WHAT THIS TASK INVOLVES —
What you hand back must match the records word for word, with no pictures.

────

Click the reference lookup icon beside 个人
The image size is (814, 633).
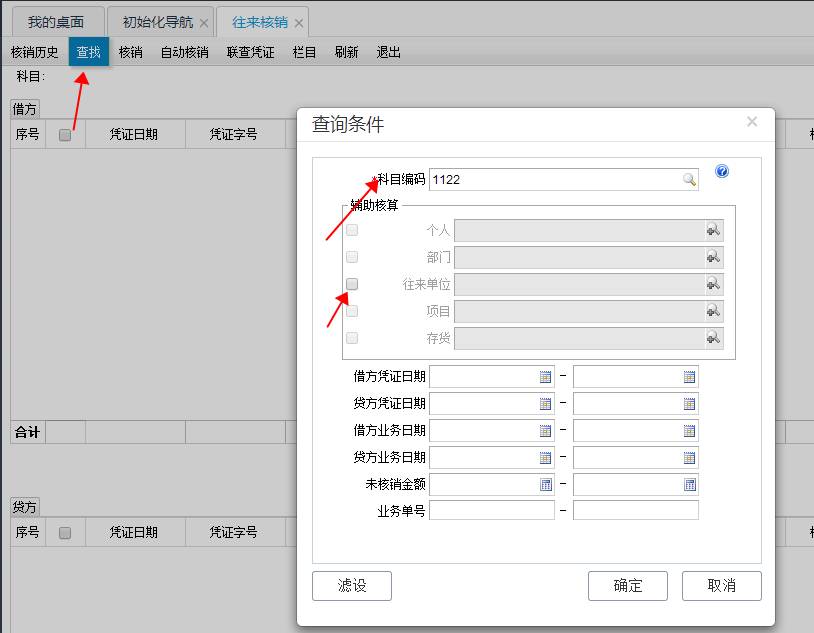[713, 229]
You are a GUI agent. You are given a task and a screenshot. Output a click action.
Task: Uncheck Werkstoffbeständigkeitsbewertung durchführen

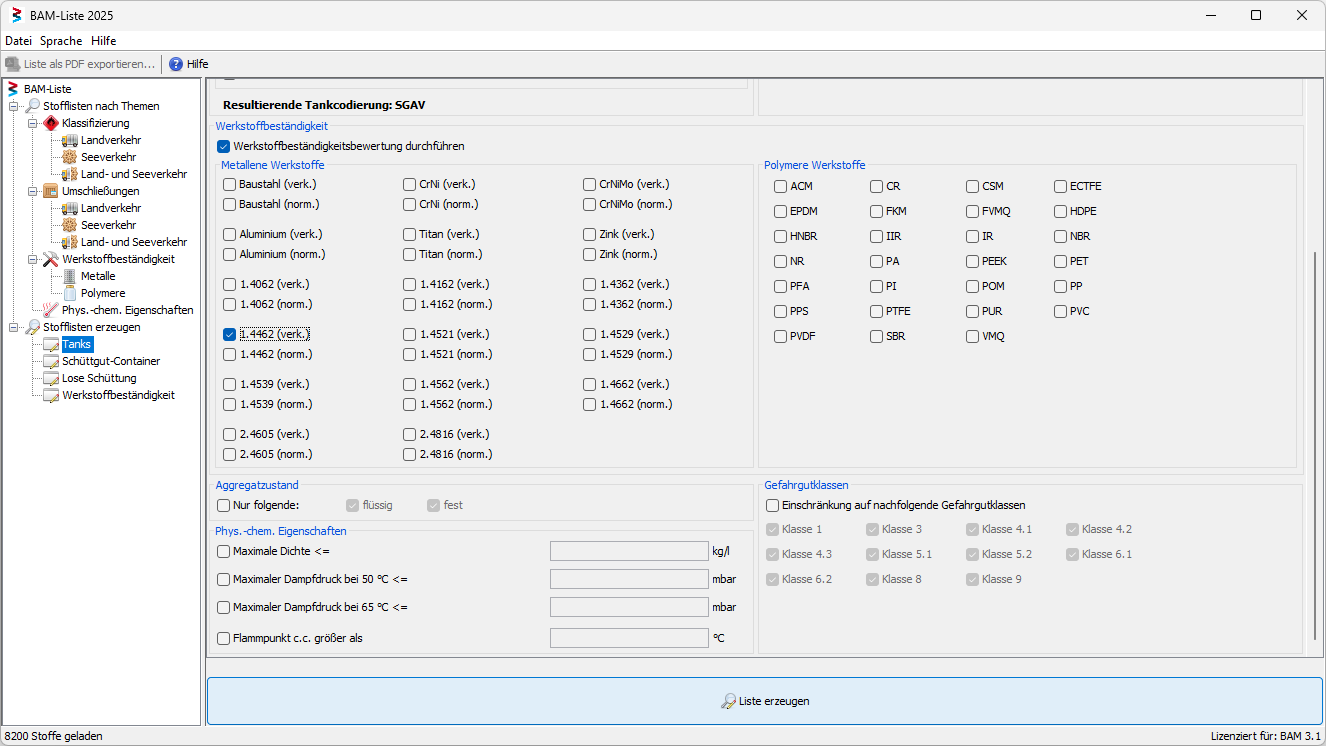[224, 146]
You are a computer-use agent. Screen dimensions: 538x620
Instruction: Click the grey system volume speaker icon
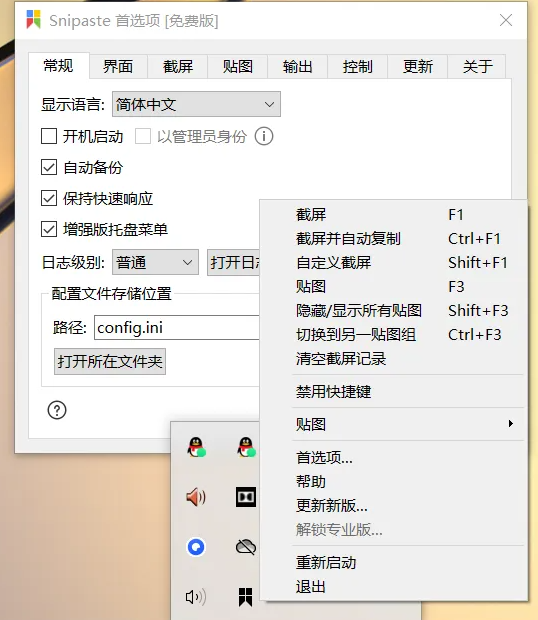tap(196, 597)
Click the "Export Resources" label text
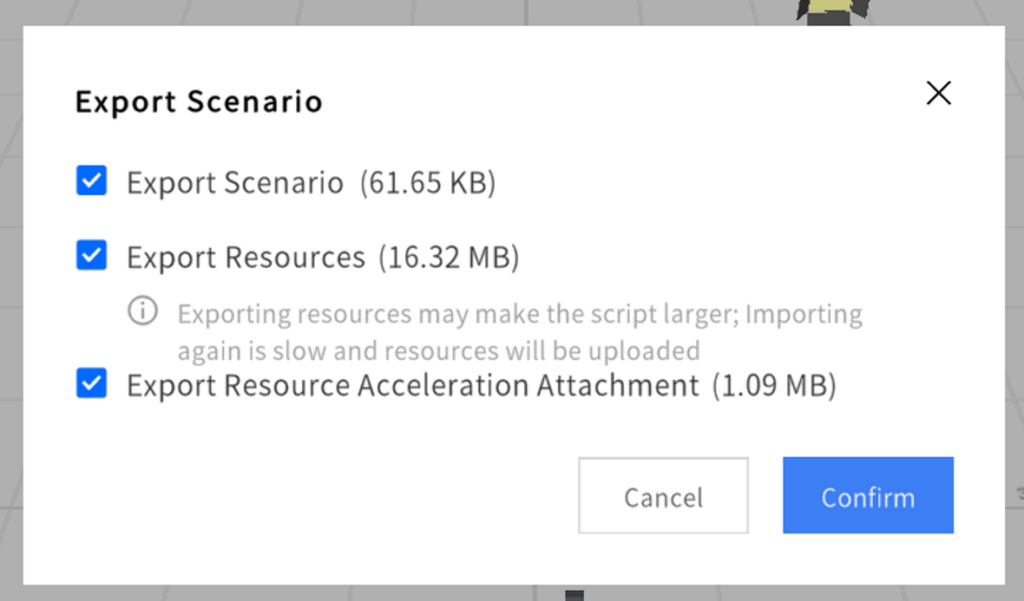 point(245,258)
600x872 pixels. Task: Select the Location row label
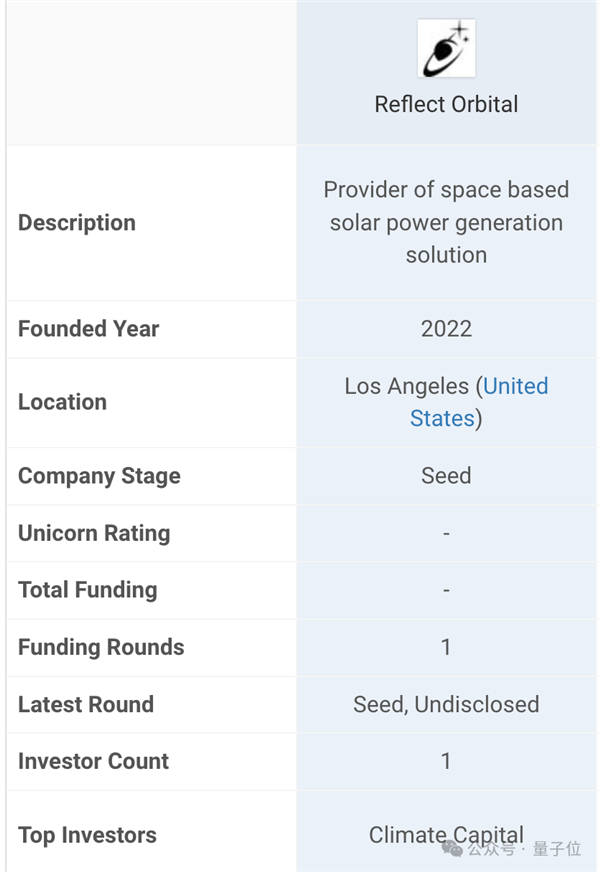[x=62, y=402]
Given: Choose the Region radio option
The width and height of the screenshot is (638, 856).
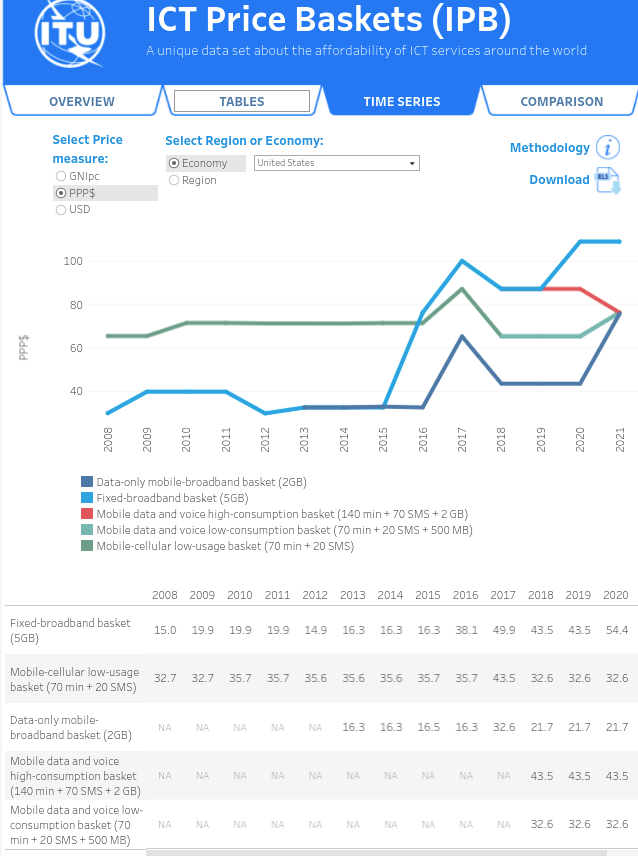Looking at the screenshot, I should click(x=174, y=180).
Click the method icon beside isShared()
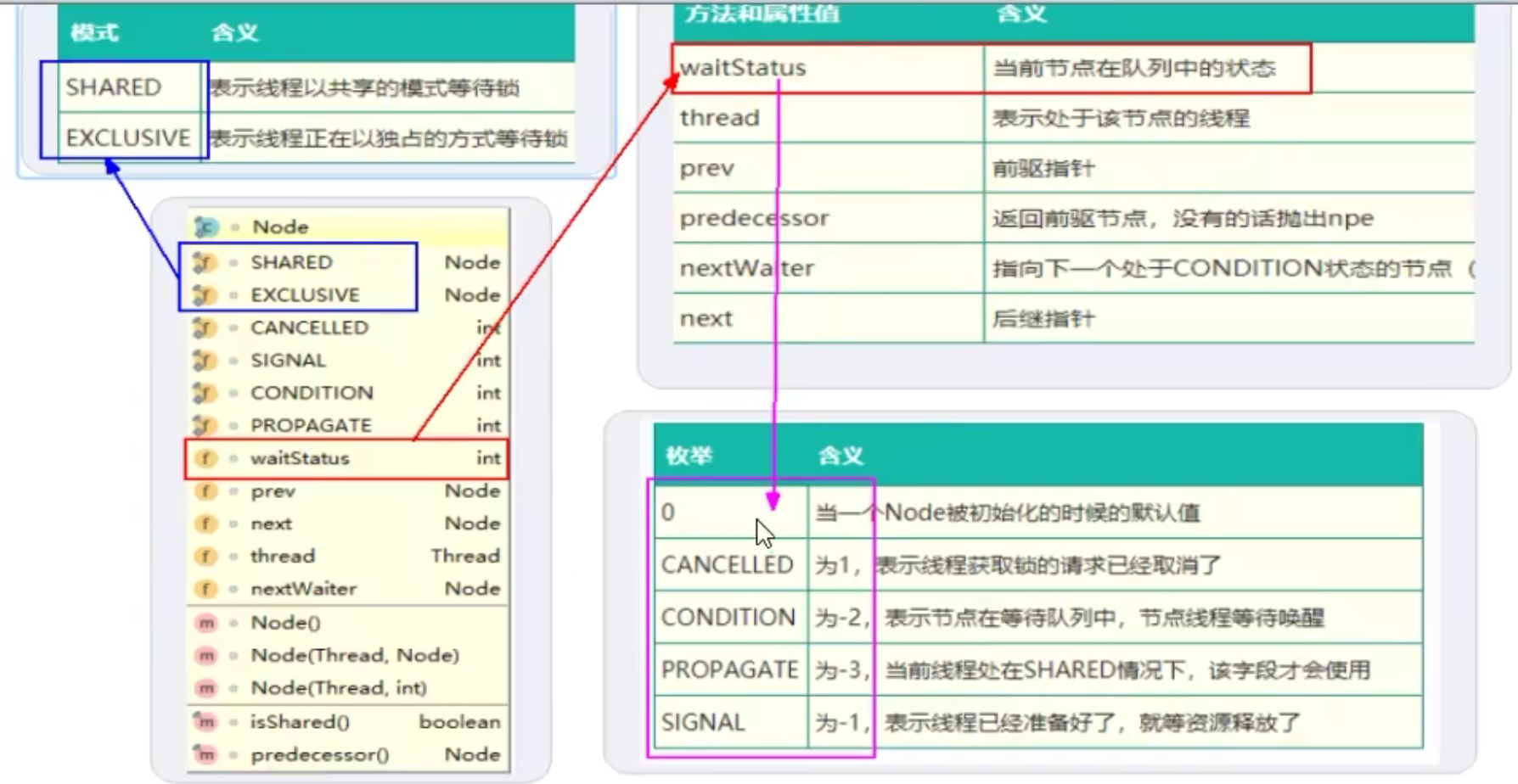 [205, 722]
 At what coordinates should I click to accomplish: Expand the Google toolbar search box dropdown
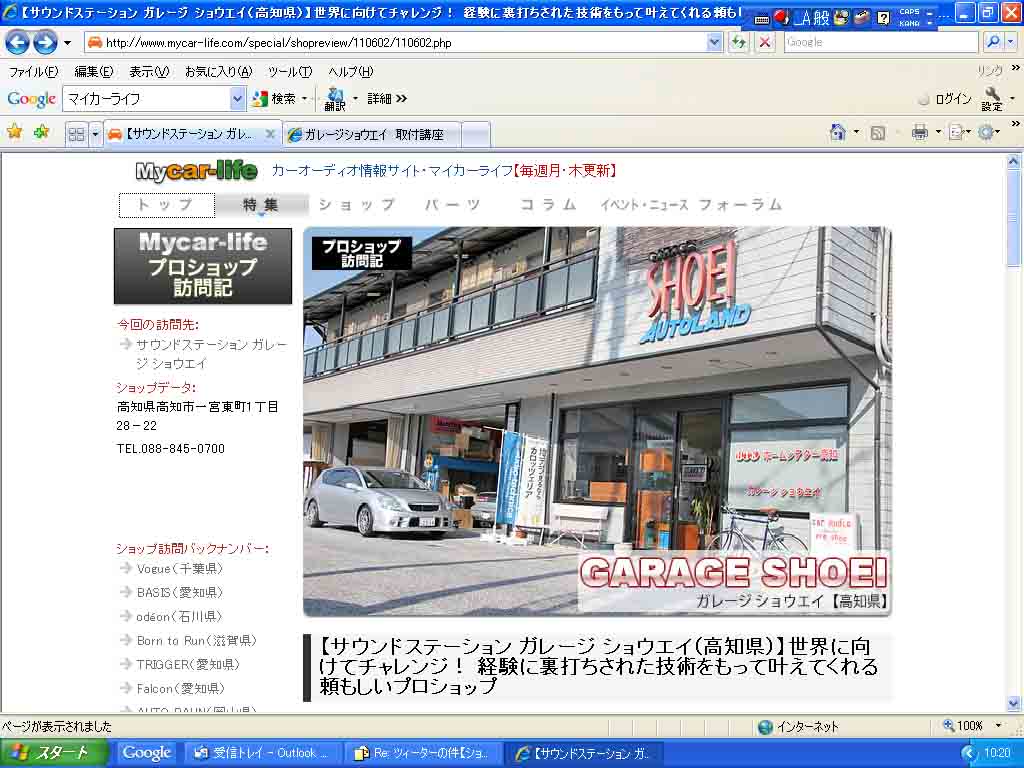(x=237, y=98)
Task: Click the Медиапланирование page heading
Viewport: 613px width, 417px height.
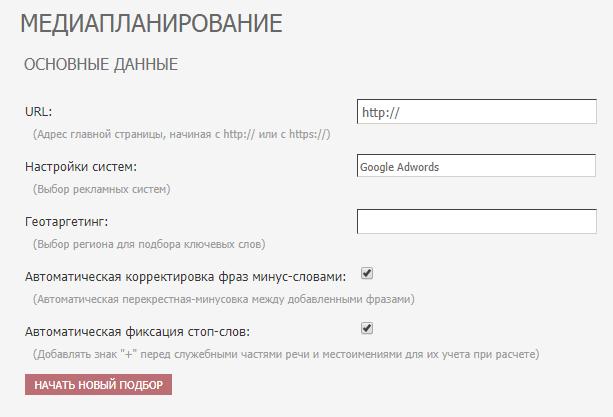Action: click(151, 23)
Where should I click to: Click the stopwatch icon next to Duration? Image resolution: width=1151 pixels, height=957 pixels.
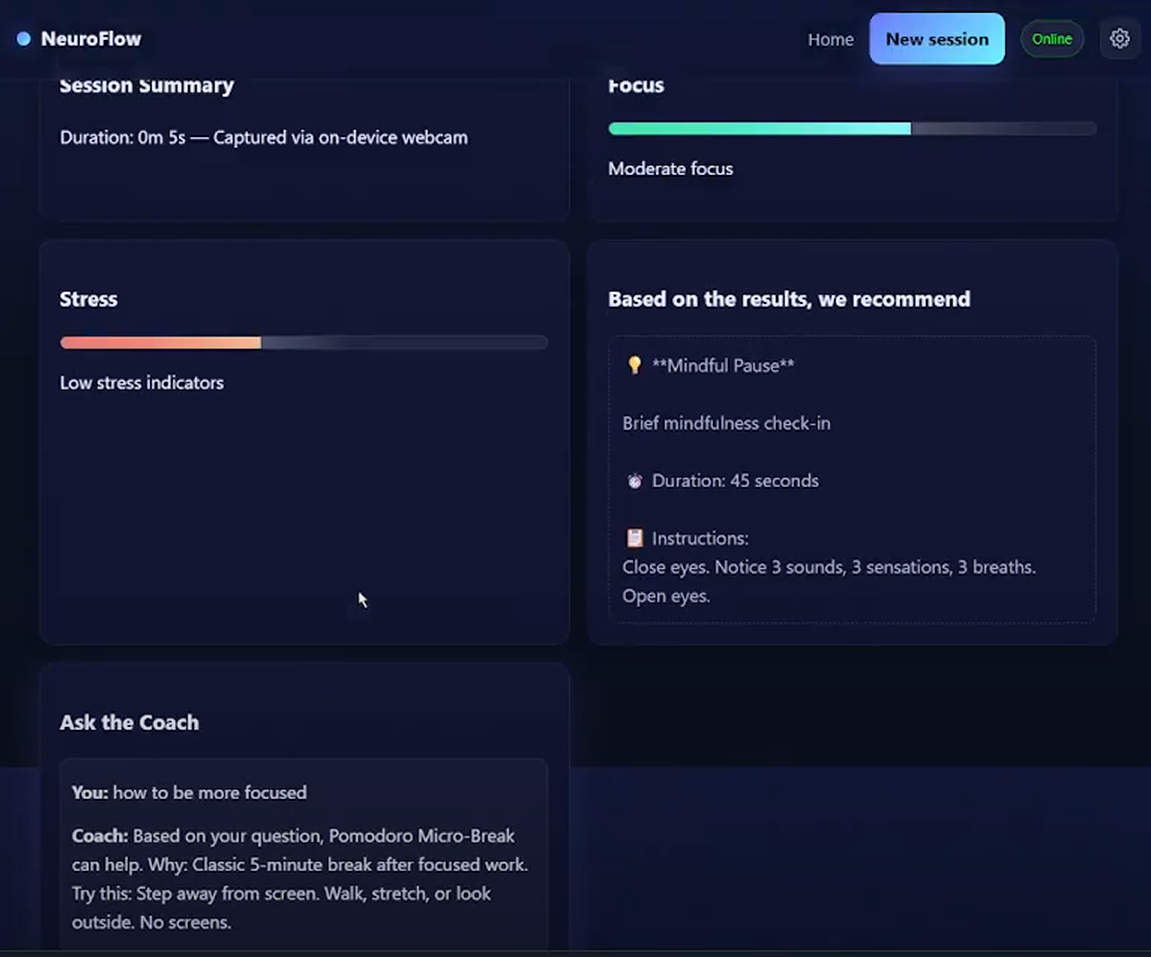point(634,480)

────

ANSWER —
Click the reference lookup icon beside 个人
The image size is (814, 633).
[713, 229]
You are a GUI agent. You are given a task and a screenshot. Output a click action.
Task: Uncheck Werkstoffbeständigkeitsbewertung durchführen

[224, 146]
You are a computer-use agent. Screen dimensions: 538x620
Instruction: Click the grey system volume speaker icon
tap(196, 597)
Click the "Export Resources" label text
 point(245,258)
600x872 pixels. Task: Select the Location row label
[x=62, y=402]
Given: Choose the Region radio option
The width and height of the screenshot is (638, 856).
Looking at the screenshot, I should click(x=174, y=180).
Click the method icon beside isShared()
 [205, 722]
 At what coordinates should I click to accomplish: Expand the Google toolbar search box dropdown
(x=237, y=98)
Task: Click the Медиапланирование page heading
Viewport: 613px width, 417px height.
Action: click(151, 23)
Where should I click to: Click the stopwatch icon next to Duration? Image resolution: width=1151 pixels, height=957 pixels.
point(634,480)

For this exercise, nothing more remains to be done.